Desde que la ONU presentó los Objetivos de Desarrollo Sostenible en 2015, se alzó una narrativa poderosa: erradicar la pobreza, proteger el planeta y garantizar dignidad para todos. Pero como en toda gran historia, surge una voz disidente que cuestiona la sinceridad del relato. En ciertos círculos, se plantea que esa fachada altruista podría esconder un plan global de control político, económico y social.

Entre la esperanza y la sospecha

Esa mirada crítica ha encontrado eco en discursos como el del eurodiputado Jorge Buxadé (Vox), quien calificó la Agenda 2030 como “La agenda de los ricos y de las élites”; y advirtió sobre un plan que controlaría libertades y producción agrícola en occidente. En una sesión del Parlamento Europeo, incluso rompió simbólicamente los logos de la Agenda 2030 y el Pacto Verde, gesto tras el cual se le cortó el micrófono.

Teorías que circulan… y la realidad

Aquí no se trata de reproducir esas teorías conspirativas sin fundamento; ya están desmentidas por organizaciones como Chequeado o CEPEI, que señalan que atribuir a los ODS un plan de dominio global forma parte de una visión distorsionada y desinformativa.

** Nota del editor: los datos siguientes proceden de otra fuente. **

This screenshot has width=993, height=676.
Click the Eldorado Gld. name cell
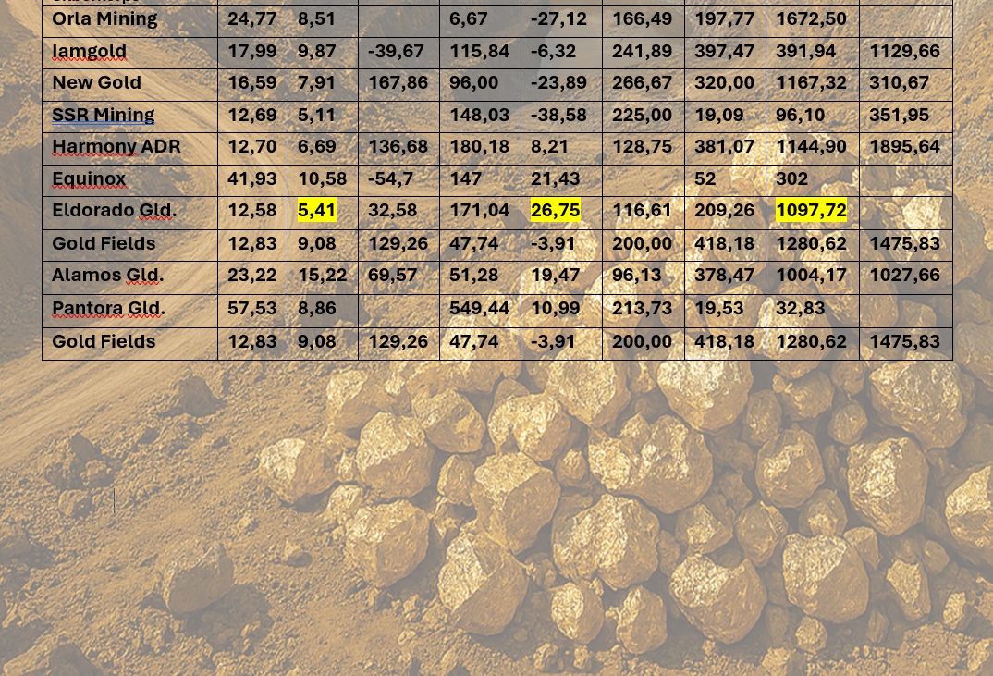point(114,211)
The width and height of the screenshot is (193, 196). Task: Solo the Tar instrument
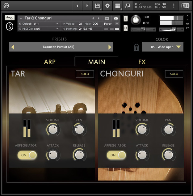(x=85, y=74)
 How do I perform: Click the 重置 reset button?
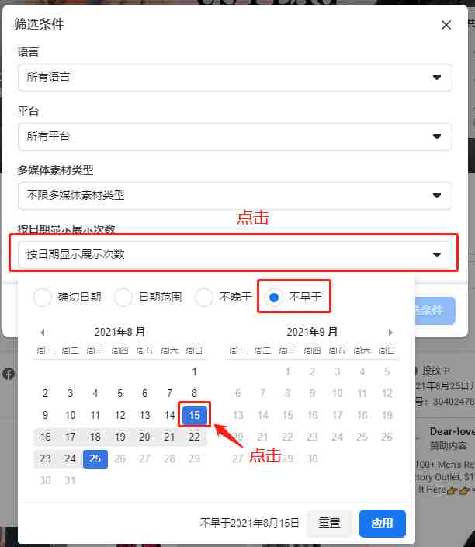pyautogui.click(x=329, y=523)
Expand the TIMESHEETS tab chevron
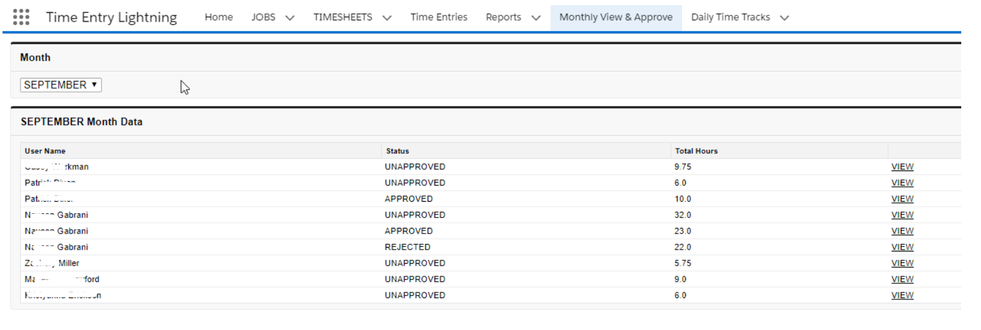This screenshot has height=330, width=981. tap(387, 18)
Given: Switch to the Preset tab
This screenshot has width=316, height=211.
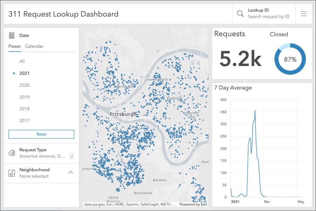Looking at the screenshot, I should [x=14, y=46].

Pero tampoco podemos ignorar que los ODS son criticados por su brecha entre aspiración y realidad. La ONU misma advierte que apenas un 17 % de las metas avanzan al ritmo previsto, y alertó que la Agenda 2030 podría convertirse en el “epitafio del mundo que pudo ser”.

Ahora la pregunta que nos queda por hacer

¿Es posible que bajo una fachada noble, algunos busquen imponer agendas ocultas? No hay pruebas concluyentes, pero la transparencia, la pluralidad y la vigilancia pública son antídotos esenciales para prevenir cualquier deriva. Más allá de conspiraciones o promesas, lo que importa es la participación activa de las comunidades.

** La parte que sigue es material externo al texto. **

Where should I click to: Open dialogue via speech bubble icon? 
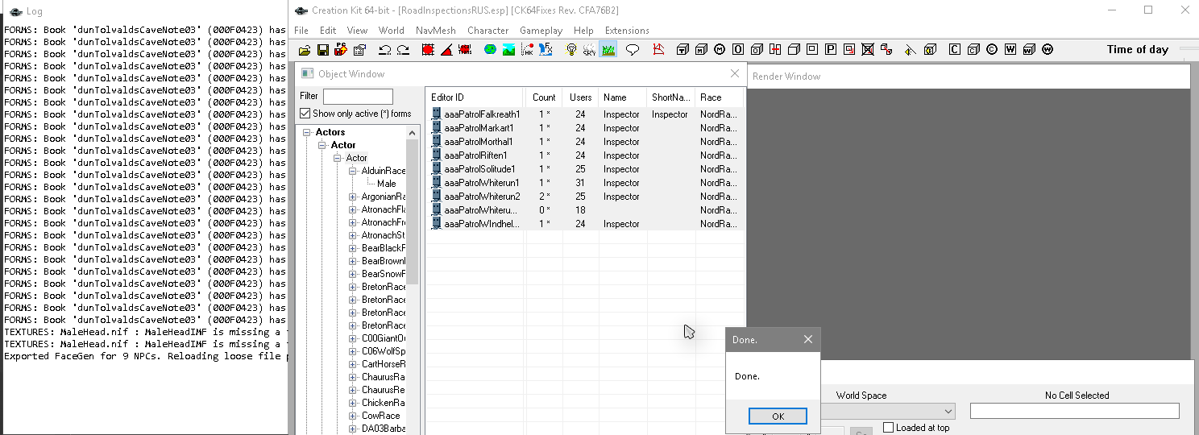tap(633, 50)
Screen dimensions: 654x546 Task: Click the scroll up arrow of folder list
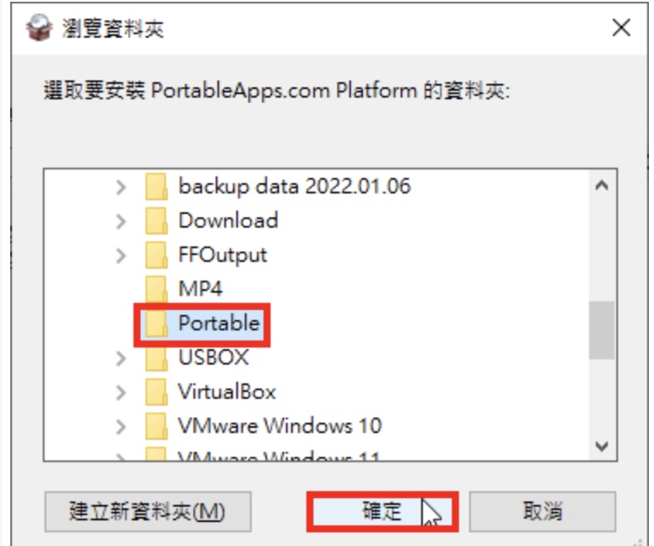point(602,185)
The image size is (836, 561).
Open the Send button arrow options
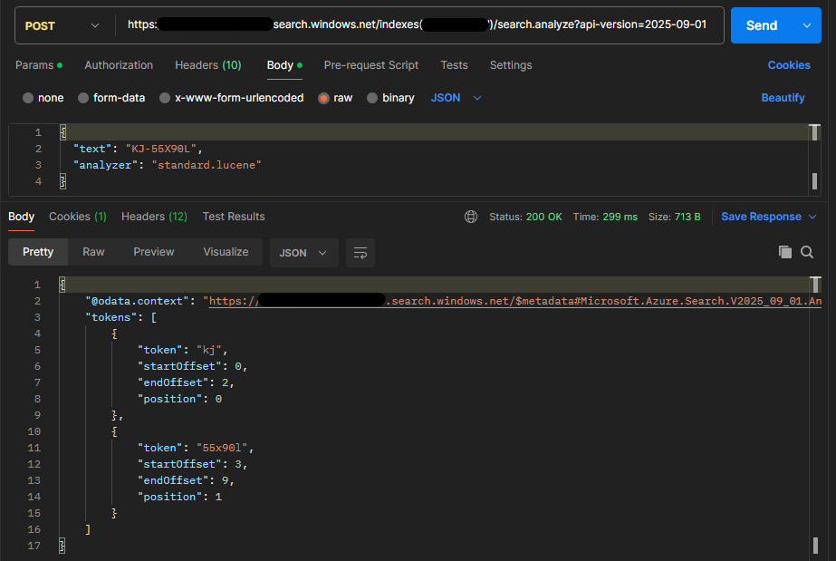click(806, 25)
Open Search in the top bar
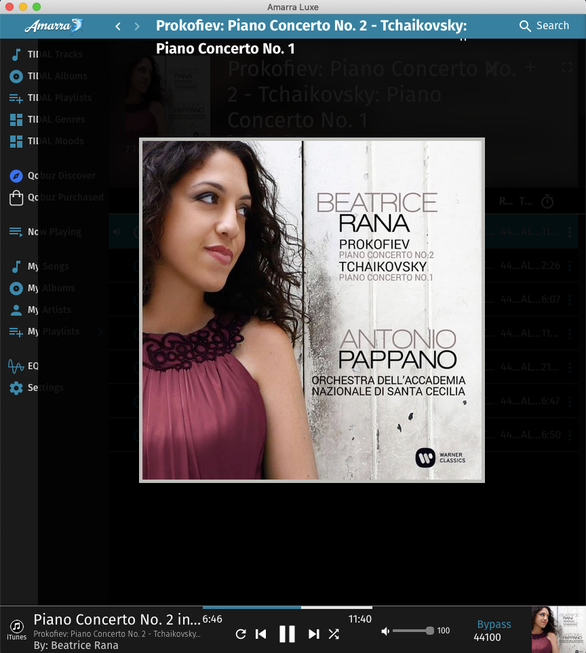This screenshot has height=653, width=586. 544,26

Los ODS pueden alumbrar un futuro de equidad o convertirse en un tablero donde pocos mueven las fichas. La diferencia radica en que miremos con ojos críticos, que ocupemos la mesa de decisiones, que no aceptemos narrativas impuestas sin cuestionarlas.

No se trata de rechazar la causa, sino de exigir que no se use en nuestra contra. Mirar con ojos abiertos es, finalmente, el acto más revolucionario de todos.